* [Problem description]:
Transcribe the records below exactly as they appear.

* [Records from a data source]:
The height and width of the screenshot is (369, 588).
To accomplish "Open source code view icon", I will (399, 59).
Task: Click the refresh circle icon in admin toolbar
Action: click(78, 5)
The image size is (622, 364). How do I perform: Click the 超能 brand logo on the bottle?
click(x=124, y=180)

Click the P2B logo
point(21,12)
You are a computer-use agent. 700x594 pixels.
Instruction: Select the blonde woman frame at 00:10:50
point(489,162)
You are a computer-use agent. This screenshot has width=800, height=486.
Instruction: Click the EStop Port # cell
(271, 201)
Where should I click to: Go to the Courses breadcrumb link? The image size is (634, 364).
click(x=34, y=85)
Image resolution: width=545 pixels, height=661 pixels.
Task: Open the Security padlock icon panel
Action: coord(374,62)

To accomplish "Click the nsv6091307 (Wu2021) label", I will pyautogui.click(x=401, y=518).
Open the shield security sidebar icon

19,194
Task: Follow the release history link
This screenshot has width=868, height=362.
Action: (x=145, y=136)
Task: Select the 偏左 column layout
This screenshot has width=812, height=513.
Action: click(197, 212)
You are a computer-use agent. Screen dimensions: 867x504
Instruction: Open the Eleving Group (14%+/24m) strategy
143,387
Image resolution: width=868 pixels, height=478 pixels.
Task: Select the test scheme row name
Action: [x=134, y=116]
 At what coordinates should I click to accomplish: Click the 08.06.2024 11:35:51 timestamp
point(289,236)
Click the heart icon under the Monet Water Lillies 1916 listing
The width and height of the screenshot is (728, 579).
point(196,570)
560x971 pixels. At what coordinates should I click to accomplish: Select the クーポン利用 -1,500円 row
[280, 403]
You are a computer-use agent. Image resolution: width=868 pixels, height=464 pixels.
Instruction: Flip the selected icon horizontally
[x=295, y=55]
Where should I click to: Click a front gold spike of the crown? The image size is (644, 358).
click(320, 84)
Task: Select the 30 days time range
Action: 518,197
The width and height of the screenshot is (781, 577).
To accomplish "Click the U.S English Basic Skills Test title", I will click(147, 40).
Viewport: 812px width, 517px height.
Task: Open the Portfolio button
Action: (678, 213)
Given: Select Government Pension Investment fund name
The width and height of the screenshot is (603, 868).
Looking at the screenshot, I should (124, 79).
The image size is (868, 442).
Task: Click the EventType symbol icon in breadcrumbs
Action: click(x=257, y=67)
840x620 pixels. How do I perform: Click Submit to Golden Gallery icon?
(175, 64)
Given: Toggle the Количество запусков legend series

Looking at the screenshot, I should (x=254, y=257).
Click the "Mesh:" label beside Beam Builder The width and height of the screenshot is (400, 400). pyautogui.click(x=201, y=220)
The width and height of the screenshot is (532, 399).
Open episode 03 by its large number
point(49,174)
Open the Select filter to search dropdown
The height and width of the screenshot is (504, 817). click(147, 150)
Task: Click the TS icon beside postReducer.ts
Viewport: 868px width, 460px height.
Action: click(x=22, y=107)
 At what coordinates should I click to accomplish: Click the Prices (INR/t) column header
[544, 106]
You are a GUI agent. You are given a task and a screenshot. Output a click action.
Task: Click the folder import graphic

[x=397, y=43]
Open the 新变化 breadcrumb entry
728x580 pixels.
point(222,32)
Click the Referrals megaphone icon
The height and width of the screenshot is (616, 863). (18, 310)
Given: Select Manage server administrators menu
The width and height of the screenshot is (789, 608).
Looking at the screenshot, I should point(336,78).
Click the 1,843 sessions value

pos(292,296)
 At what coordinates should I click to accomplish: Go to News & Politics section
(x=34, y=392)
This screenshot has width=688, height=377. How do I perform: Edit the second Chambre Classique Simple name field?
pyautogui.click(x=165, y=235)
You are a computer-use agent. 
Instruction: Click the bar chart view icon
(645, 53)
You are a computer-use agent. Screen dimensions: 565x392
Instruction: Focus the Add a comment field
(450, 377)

* [Answer to the problem]:
The height and width of the screenshot is (369, 588).
To accomplish "Open source code view icon", I will (399, 59).
Task: Click the refresh circle icon in admin toolbar
Action: click(78, 5)
The image size is (622, 364). How do I perform: Click the 超能 brand logo on the bottle?
click(x=124, y=180)

Click the P2B logo
point(21,12)
You are a computer-use agent. 700x594 pixels.
Instruction: Select the blonde woman frame at 00:10:50
point(489,162)
You are a computer-use agent. This screenshot has width=800, height=486.
Instruction: Click the EStop Port # cell
(271, 201)
Where should I click to: Go to the Courses breadcrumb link? The image size is (634, 364).
click(x=34, y=85)
Image resolution: width=545 pixels, height=661 pixels.
Task: Open the Security padlock icon panel
Action: coord(374,62)

To accomplish "Click the nsv6091307 (Wu2021) label", I will pyautogui.click(x=401, y=518).
Open the shield security sidebar icon

19,194
Task: Follow the release history link
This screenshot has width=868, height=362.
Action: (x=145, y=136)
Task: Select the 偏左 column layout
This screenshot has width=812, height=513.
Action: click(197, 212)
You are a computer-use agent. Screen dimensions: 867x504
Instruction: Open the Eleving Group (14%+/24m) strategy
143,387
Image resolution: width=868 pixels, height=478 pixels.
Task: Select the test scheme row name
Action: [x=134, y=116]
 At what coordinates should I click to accomplish: Click the 08.06.2024 11:35:51 timestamp
point(289,236)
Click the heart icon under the Monet Water Lillies 1916 listing
The width and height of the screenshot is (728, 579).
point(196,570)
560x971 pixels. At what coordinates should I click to accomplish: Select the クーポン利用 -1,500円 row
[280, 403]
You are a computer-use agent. Image resolution: width=868 pixels, height=464 pixels.
Instruction: Flip the selected icon horizontally
[x=295, y=55]
Where should I click to: Click a front gold spike of the crown? The image size is (644, 358).
click(320, 84)
Task: Select the 30 days time range
Action: 518,197
The width and height of the screenshot is (781, 577).
To accomplish "Click the U.S English Basic Skills Test title", I will click(147, 40).
Viewport: 812px width, 517px height.
Task: Open the Portfolio button
Action: (678, 213)
Given: Select Government Pension Investment fund name
The width and height of the screenshot is (603, 868).
Looking at the screenshot, I should (124, 79).
The image size is (868, 442).
Task: Click the EventType symbol icon in breadcrumbs
Action: click(x=257, y=67)
840x620 pixels. How do I perform: Click Submit to Golden Gallery icon?
(175, 64)
Given: Toggle the Количество запусков legend series

Looking at the screenshot, I should (x=254, y=257).
Click the "Mesh:" label beside Beam Builder The width and height of the screenshot is (400, 400). pyautogui.click(x=201, y=220)
The width and height of the screenshot is (532, 399).
Open episode 03 by its large number
point(49,174)
Open the Select filter to search dropdown
The height and width of the screenshot is (504, 817). click(147, 150)
Task: Click the TS icon beside postReducer.ts
Viewport: 868px width, 460px height.
Action: click(x=22, y=107)
 At what coordinates should I click to accomplish: Click the Prices (INR/t) column header
[544, 106]
You are a GUI agent. You are given a task and a screenshot. Output a click action.
Task: Click the folder import graphic

[x=397, y=43]
Open the 新变化 breadcrumb entry
728x580 pixels.
point(222,32)
Click the Referrals megaphone icon
The height and width of the screenshot is (616, 863). (18, 310)
Given: Select Manage server administrators menu
The width and height of the screenshot is (789, 608).
Looking at the screenshot, I should point(336,78).
Click the 1,843 sessions value

pos(292,296)
 At what coordinates should I click to accomplish: Go to News & Politics section
(x=34, y=392)
This screenshot has width=688, height=377. How do I perform: Edit the second Chambre Classique Simple name field?
pyautogui.click(x=165, y=235)
You are a computer-use agent. 
Instruction: Click the bar chart view icon
(645, 53)
You are a computer-use agent. Screen dimensions: 565x392
Instruction: Focus the Add a comment field
(450, 377)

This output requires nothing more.